The Dirt: Confessions of the World's Most Notorious Rock Band
- Author: Tommy Lee, Mick Mars, Vince Neil, Nikki Sixx, Neil Strauss
- Language: English
- Genre: Autobiography
- Publisher: HarperEntertainment (hardback), ReganBooks (paperback)
- Publication date: May 22, 2001 (first edition)
- Publication place: United States
- Media type: print (hardback & paperback)
- Pages: 431 (hardback), 448 (paperback)
- ISBN: 0-06-098915-7
- OCLC: 50170658
- Followed by: The Heroin Diaries (2007)

= The Dirt =

Autobiography of Mötley Crüe, with Neil Strauss

The Dirt: Confessions of the World's Most Notorious Rock Band (ISBN 0-06-098915-7) is a collaborative autobiography of Mötley Crüe by the band – Tommy Lee, Mick Mars, Vince Neil, and Nikki Sixx – and New York Times writer Neil Strauss. First published in 2001, it chronicles the formation of the band, their rise to fame and their highs and lows. The book contains over 100 photographs. The first hardback edition was on the New York Times Bestseller list for four weeks and sold 13,000 copies in the UK.

The Crüe's 2008 album Saints of Los Angeles was inspired by the book.

==Film adaptation==

A film based on the book has long been mooted. "Anybody can make a shitty rock movie," observed Sixx. "We don't want to do that. A lot of people don't understand rock music and the rock 'n' roll lifestyle. It's not just sex, drugs and car crashes. Those things happen – and, in our case, more than usual. But what's at the core of it all is the creativity and the personal relationships between each band member. We don't just want to slap together the thrill moments. Any of the great movies, whether it's Walk the Line or Ray, they got the music right and the personalities right."

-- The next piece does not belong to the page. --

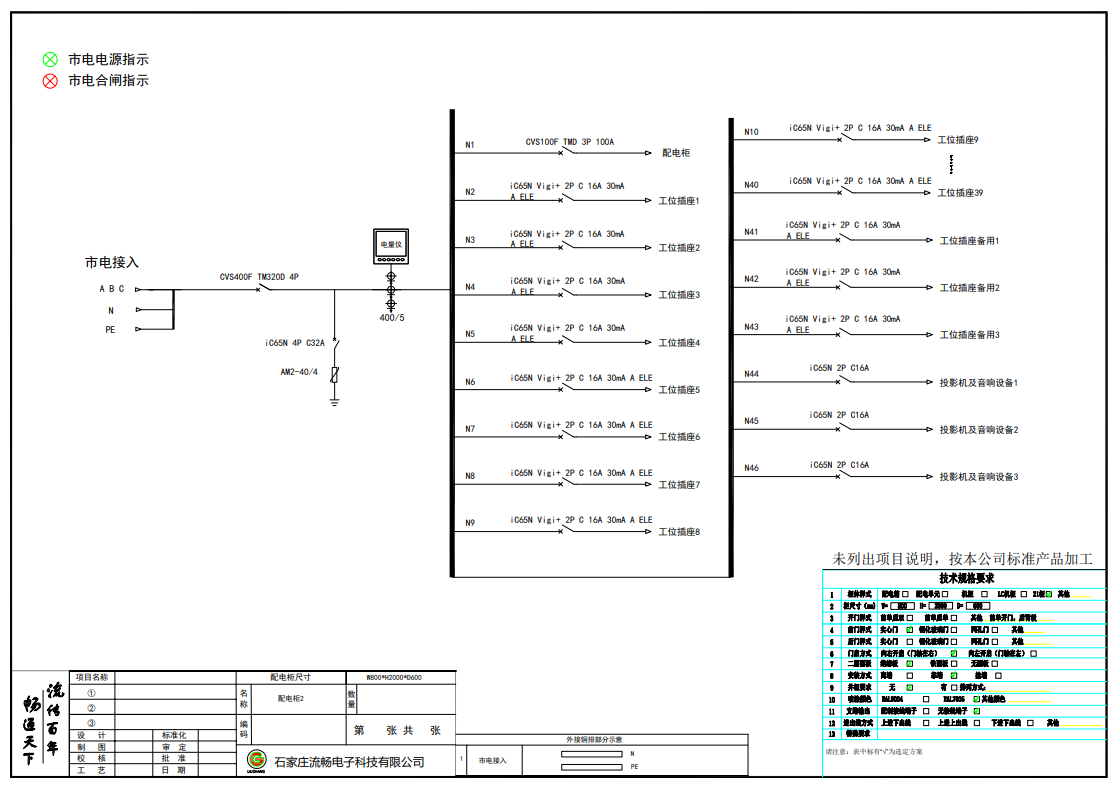Toggle the checked 无 checkbox in row 9
Viewport: 1116px width, 787px height.
(x=909, y=687)
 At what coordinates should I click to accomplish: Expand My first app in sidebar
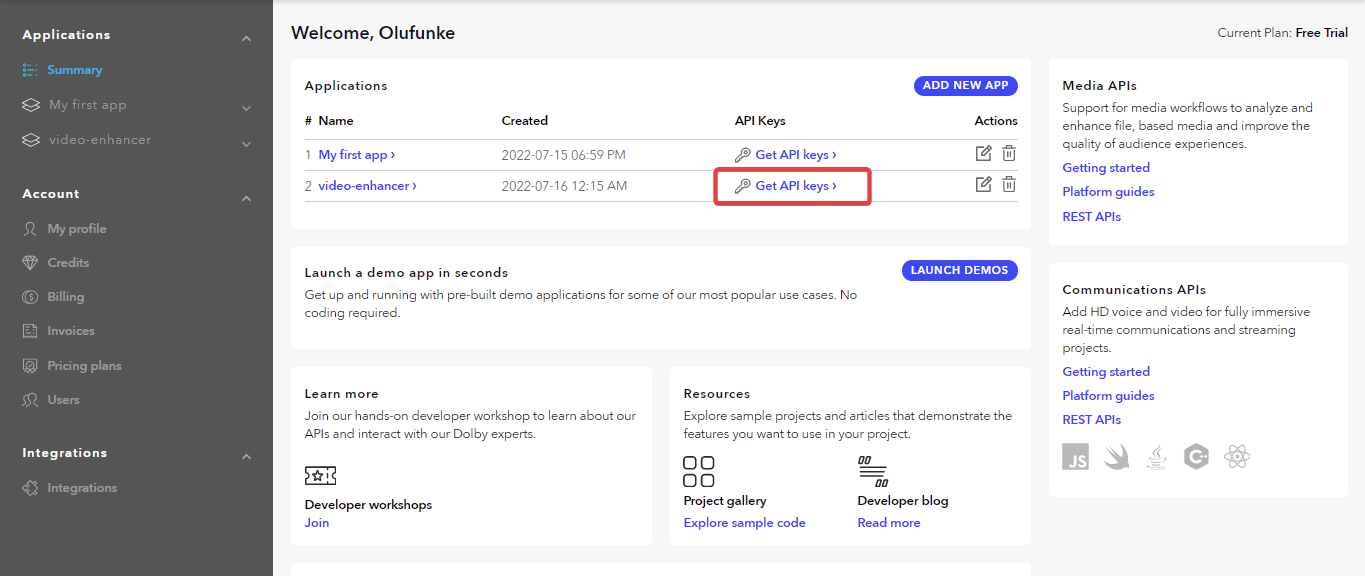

After years in development ("Bringing the story of our lives to screen in just the right way isn't easy," remarked Mars), the adaptation was filmed in 2018 with Jeff Tremaine as director. It was released on Netflix on March 22, 2019. The band members of Mötley Crüe are co-producers on the film.

==Soundtrack==
The Dirt Soundtrack was released by Mötley Records and Eleven Seven Records on March 22, 2019, on CD, LP, and digital formats.

== Reception ==
The AV Club described the book as a tell-all about the rock star life that had "soul-crushing moments" and moments where the protagonists reach "moments of clarity." They compared it to Marilyn Manson’s The Long Hard Road Out of Hell.

NPR called it a "gritty homage" and a "good dirty rock read."

"You could take both the Led Zeppelin and Aerosmith books Hammer of the Gods and Walk This Way, respectively], mash them together with contaminated blood and as much bullshit as it takes to stick the pages," wrote Mick Wall, "and you still wouldn't have something as brilliantly conceived or vividly told as The Dirt. Far more than any of their mostly patchy albums, The Dirt stands as Mötley Crüe's most convincing monument to four lives lived the hard and fast way."

"They may be one of the worst bands to scale the platinum peaks of success," remarked Uncut, "but Mötley Crüe, in cahoots with Marilyn Manson biographer Neil Strauss, have a hell of a story to tell… A book to make the mighty Tap themselves shiver with fear."